At 8:10pm on September 27th, I found myself standing on the sidewalk outside a fancy restaurant, in a fancy dress, staring at what was left of my Volkswagen Golf.
It was my final week with Em & Friends. I’d been consulting with them since the company was acquired in 2022, but I’d decided to leave my gig a few months early, because my heart and intuition and body told me it was time to go. It was an impractical choice; I was leaving income on the table, and the work was easy. But I didn’t have to stay, and I’m done with letting my mind use fear disguised as practicality in order to override what the rest of me needs. So I said to hell with the money—despite the loud protests of my rational mind—and walked away.
That night, while we’d been inside the fancy restaurant toasting to the final, for real, closure of this 12-year chapter of my life and identity, a driver in a stolen car plowed into and destroyed my little black VW that had been parked on the street outside, abandoned their also-totaled vehicle at the scene (hazards flashing politely!), and took off on foot. My car, which was paid off, had 40,000 miles on it.
A few days earlier, my not-very-old computer and phone had both met sudden and inexplicable ends. The computer screen started flashing and wouldn’t stop. The phone refused to turn on. I didn’t drop them or spill coffee on them or throw them off a bridge; they just fell over and died.
Car, phone, computer, gone. Final week of work. These were the three things I owned that were originally company property.
“Weird,” I thought, “but maybe not that weird at all?”
But also, fuck.
A week later, our cat Bryan executed the truly spectacular feat of 1) turning on the bathtub located in our second floor bedroom1 and 2) knocking the sprayer onto the hardwood floor, resulting in water pouring directly into what is best described as “pretty much our entire house” for nine hours. We were blissfully unaware until that evening, when my partner Daniel was working in the basement and noticed a large puddle seeping ominously from under a shelving unit.
Hello, I will turn on your water but I definitely won’t turn it off and I also won’t be sorry.
Water mitigators showed up at 10:30 at night and cut holes in the walls and ceilings and placed gigantic, industrial fans and dehumidifiers in every room, except for one child’s bedroom and my office, which is also our guest room. Daniel and I moved into the office/guest room with our cats (yes Bryan is still with us, does anyone want a cat, I am joking sort of) because the rest of the house was 100 degrees and sounded like an active runway.

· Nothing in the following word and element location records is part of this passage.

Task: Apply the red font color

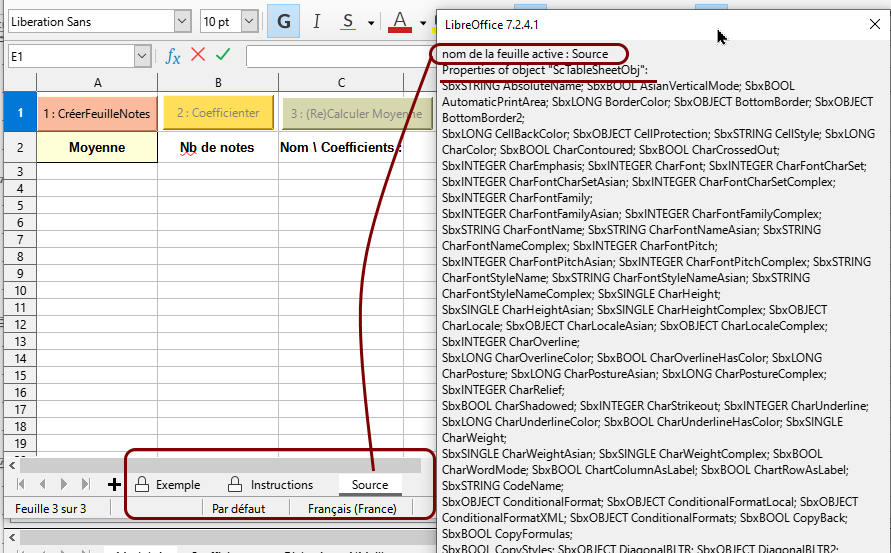Action: pos(400,22)
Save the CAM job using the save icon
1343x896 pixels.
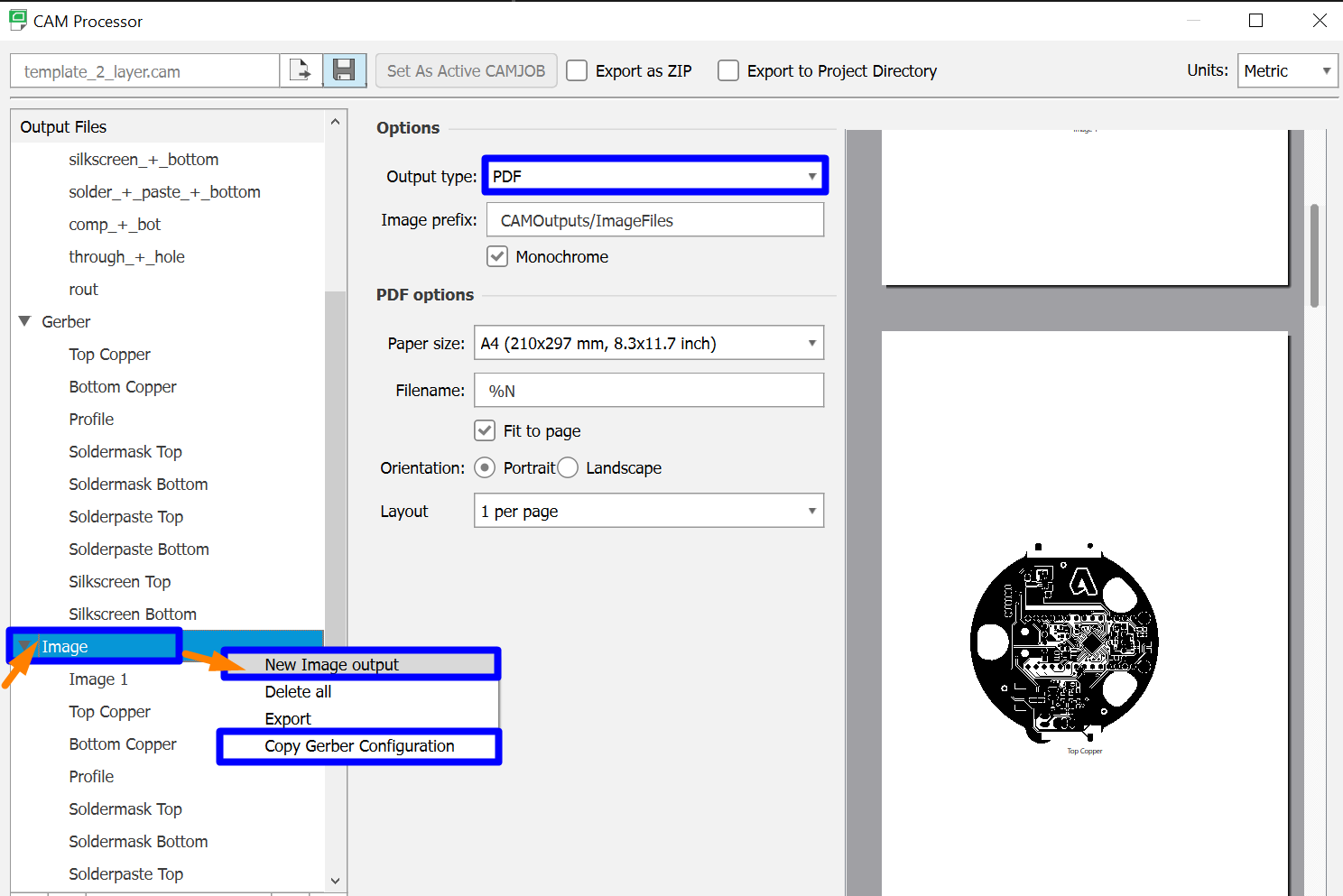(x=344, y=69)
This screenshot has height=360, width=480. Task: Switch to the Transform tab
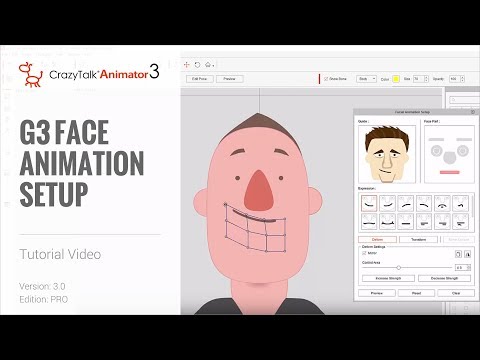[418, 239]
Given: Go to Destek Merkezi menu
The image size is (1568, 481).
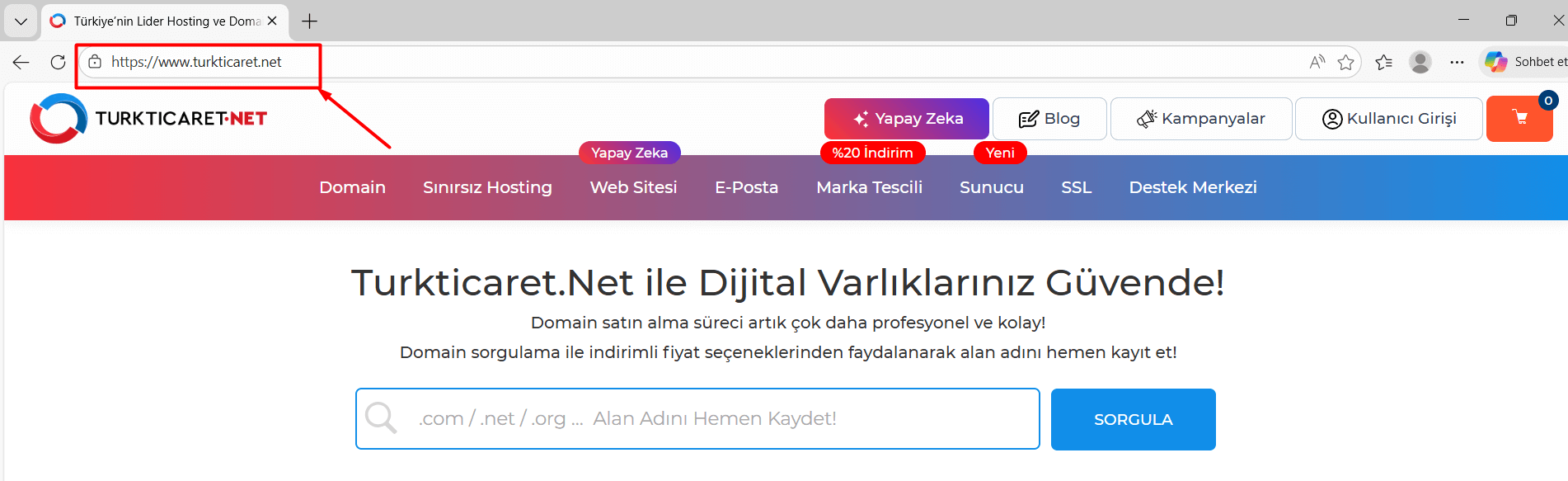Looking at the screenshot, I should point(1192,187).
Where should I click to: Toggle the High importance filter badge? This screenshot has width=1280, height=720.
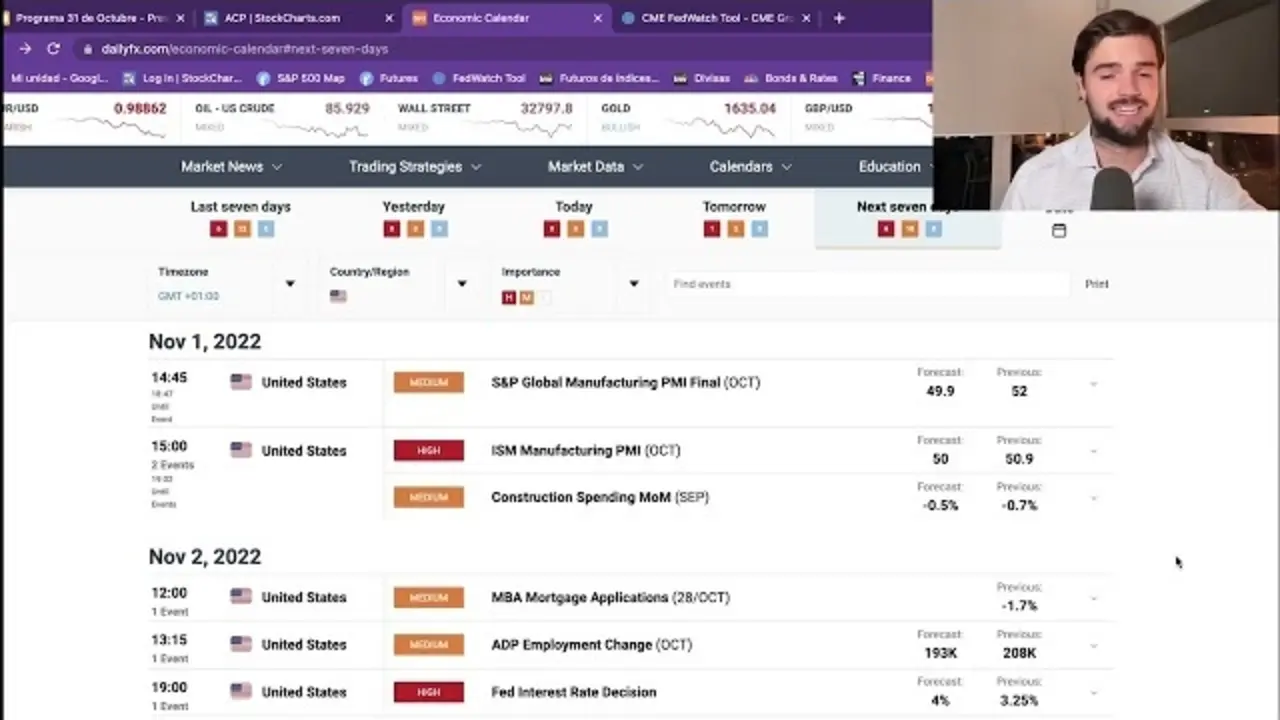point(509,297)
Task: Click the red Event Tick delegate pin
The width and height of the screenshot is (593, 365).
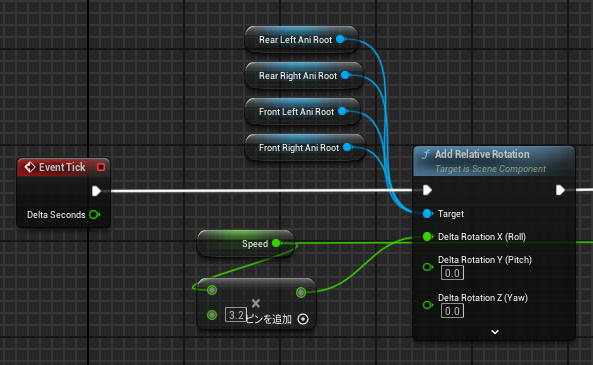Action: [x=101, y=167]
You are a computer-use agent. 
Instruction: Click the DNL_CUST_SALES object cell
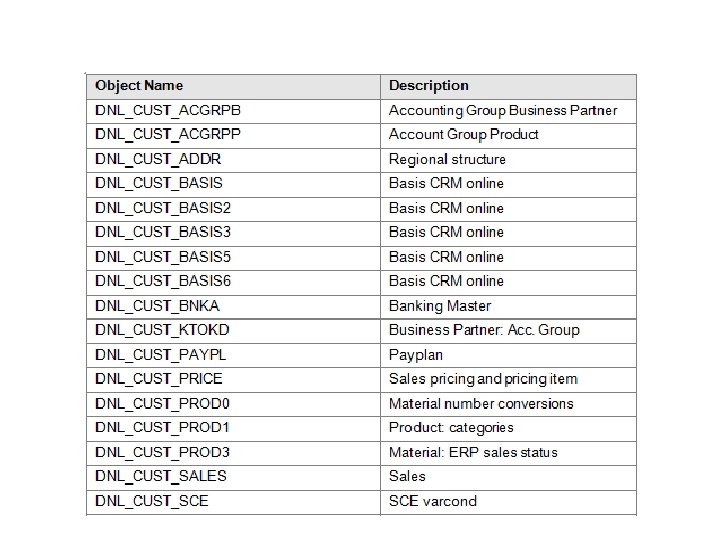(161, 476)
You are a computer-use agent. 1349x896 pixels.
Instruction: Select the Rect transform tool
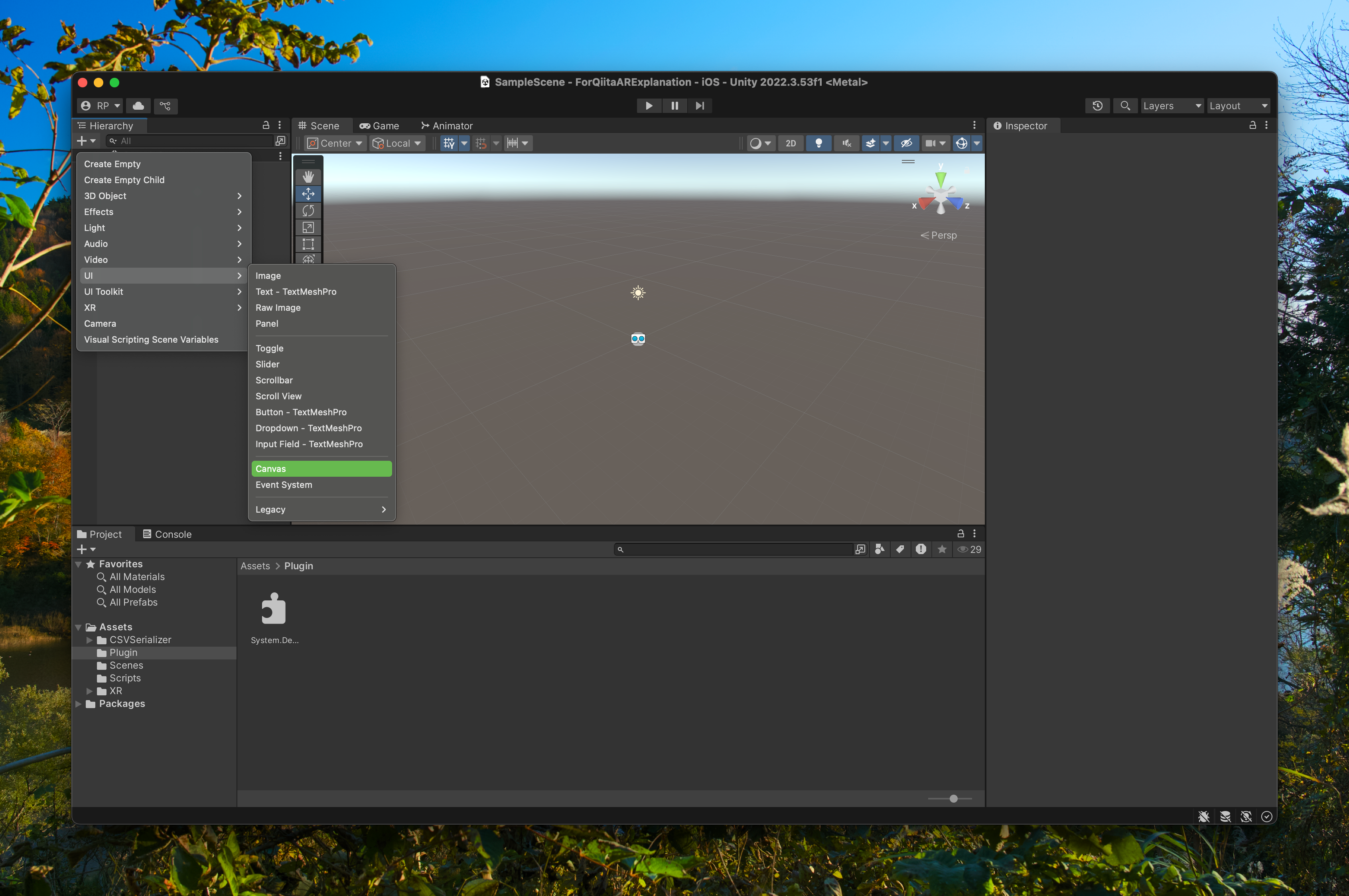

For eight days, various contractors were in and out with dismal updates: there was asbestos in the ceiling. There was, strangely, no insulation in an exterior wall. There was, even more strangely, also no insulation in the walls or roof of our bedroom, but there were two layers of plywood and random scraps of wood piled behind all the drywall, like the remodeling equivalent of a kid who cleans their room by shoving all their clothes under the bed.
During this period, the teenage children, who drive a 14-year-old Subaru Impreza2, came home and said “something’s wrong with our car” and we said “what” and one of them said “smoke is coming from the engine and it was making a weird sound and a light came on” and we said “and you drove it home?” and he said “yes is that bad?” And then he went to sleep in the basement because he didn’t have a bedroom wall.
Two days later, something went wrong with Daniel’s truck—our only car—and it had to go to the mechanic.
Phone, computer, car, house, other car, truck, in the span of three weeks. The whole thing felt supernatural, or biblical, or like a bad Tom Hanks movie from the 80s. A few hours after picking up the rental sedan, I was backing it out of a grocery store parking spot when someone pulled out without looking.